Staff members we spoke with were able to tell us how they ensured people’s healthcare needs were met. Care files we looked at showed contact details for all healthcare professionals involved in a persons’ care and support needs.

All the people we spoke with and their relatives told us that staff were kind and caring. We received very positive feedback about the staff. When speaking with staff members during our inspection they spoke about people they were supporting in a kind, respectful and caring manner.

We looked at the care plans for people who used the service. We found that whilst a lot of information was contained within care plans, such as hobbies, interests, likes and dislikes, these were task focused rather than focused on the needs and/or wishes of the person. We were assured that new care plans were being introduced in the near future.

We checked if the provider was following the Accessible Information Standard. The Standard was introduced on 31 July 2016. The registered manager was not aware of this standard, although assured us they would undertake further learning to enhance their knowledge in this area.

We looked at how technology was used within the service to support people to receive timely care and support. Staff members were able to access all the policies and procedures in place in the service on their mobile phones; they would also receive an alert if a policy was updated. There were computers, Wi-Fi and other pieces of equipment in the office to assist with the day to day running of the service.

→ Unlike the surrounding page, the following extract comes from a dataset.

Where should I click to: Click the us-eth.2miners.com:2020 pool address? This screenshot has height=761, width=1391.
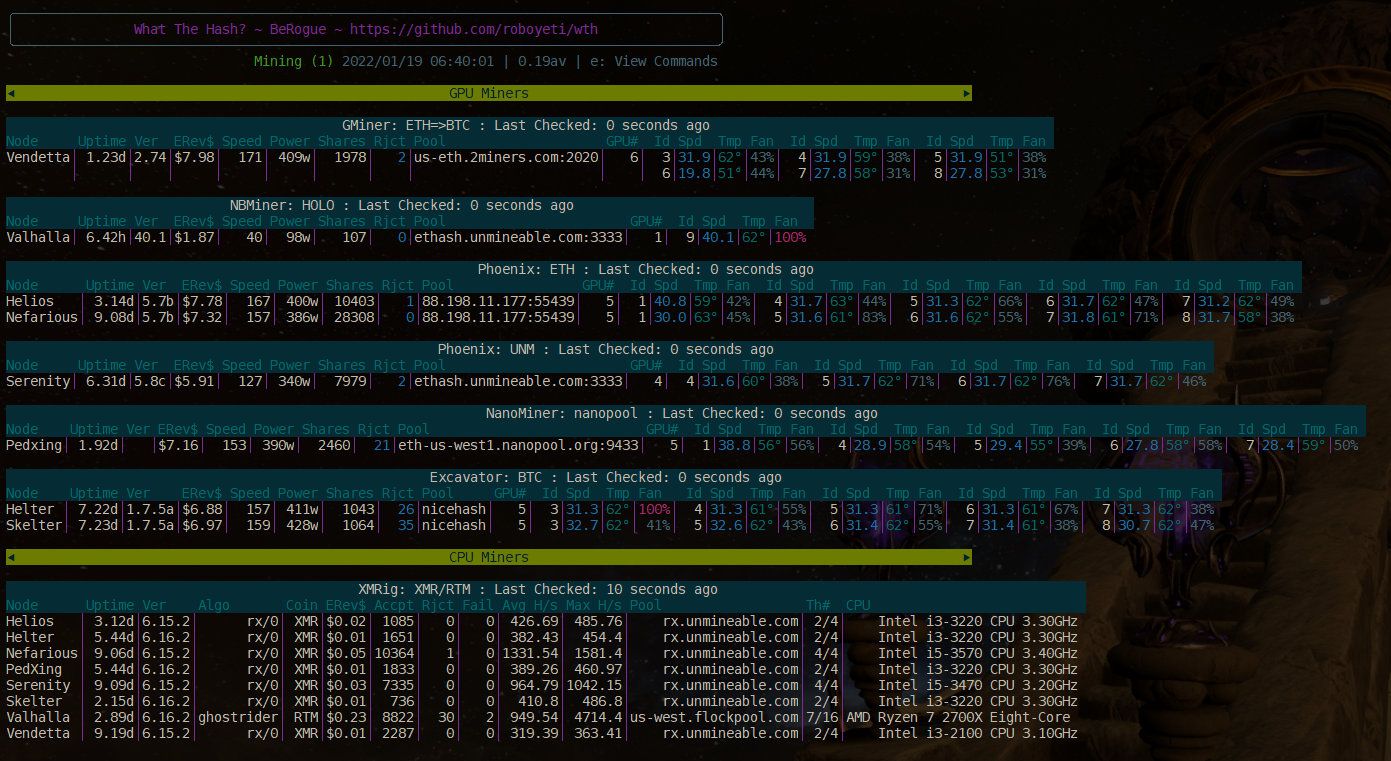click(x=505, y=157)
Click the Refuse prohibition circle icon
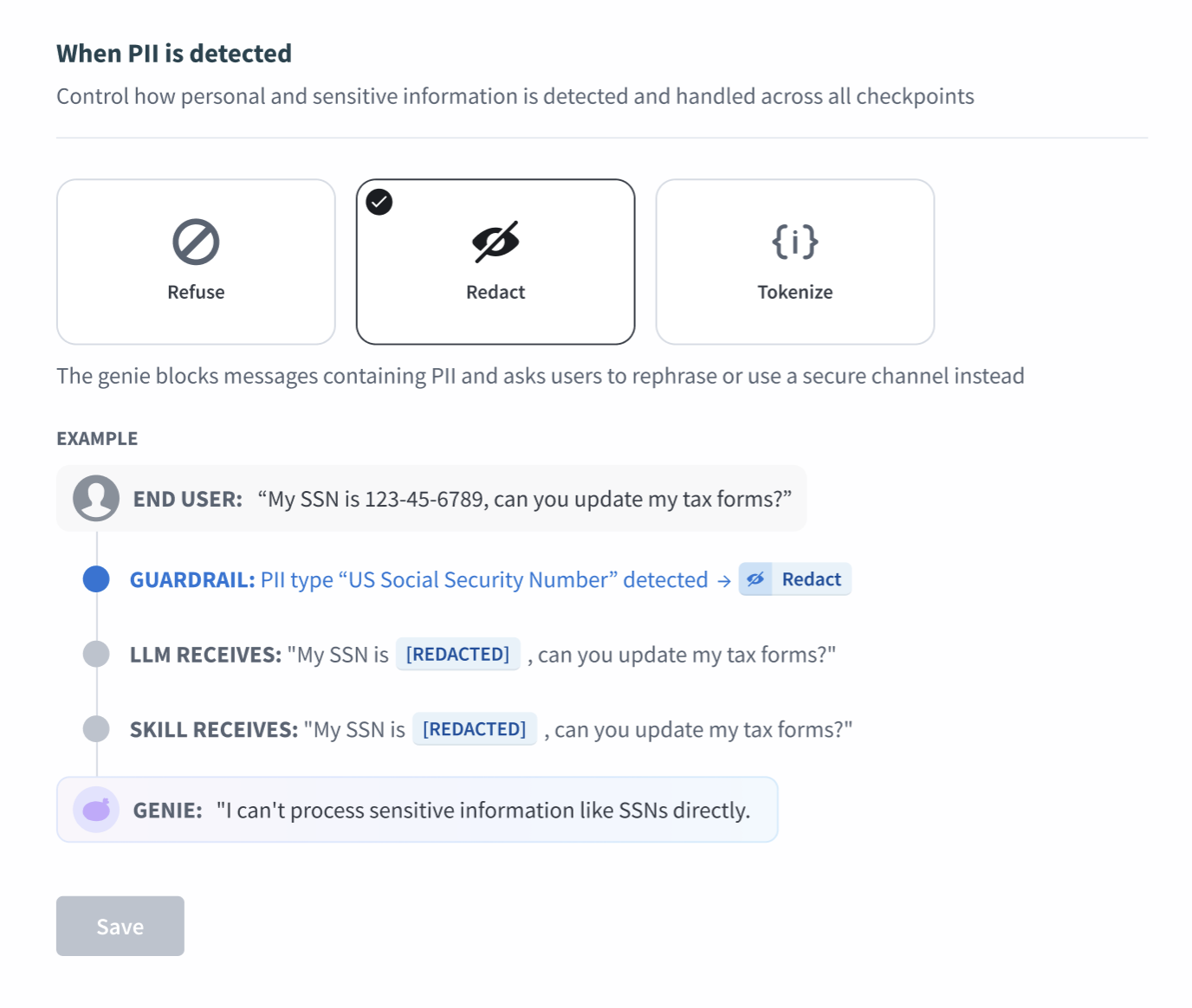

There were policies and procedures in place in relation to end of life care. Whilst the service were not currently supporting anyone at the end of their life, staff had received training and were knowledgeable and confident in this area.

Staff members we spoke with felt the service was well run by the registered manager and they were supported in their roles. They told us they were encouraged to discuss suggestions of how the service could be improved and were confident they would be listened to. They also felt the registered manager was approachable and had an open door policy.

The registered manager was able to describe how they continuously looked for feedback on how the service could be improved from people who used the service, their relatives, external professionals and staff members.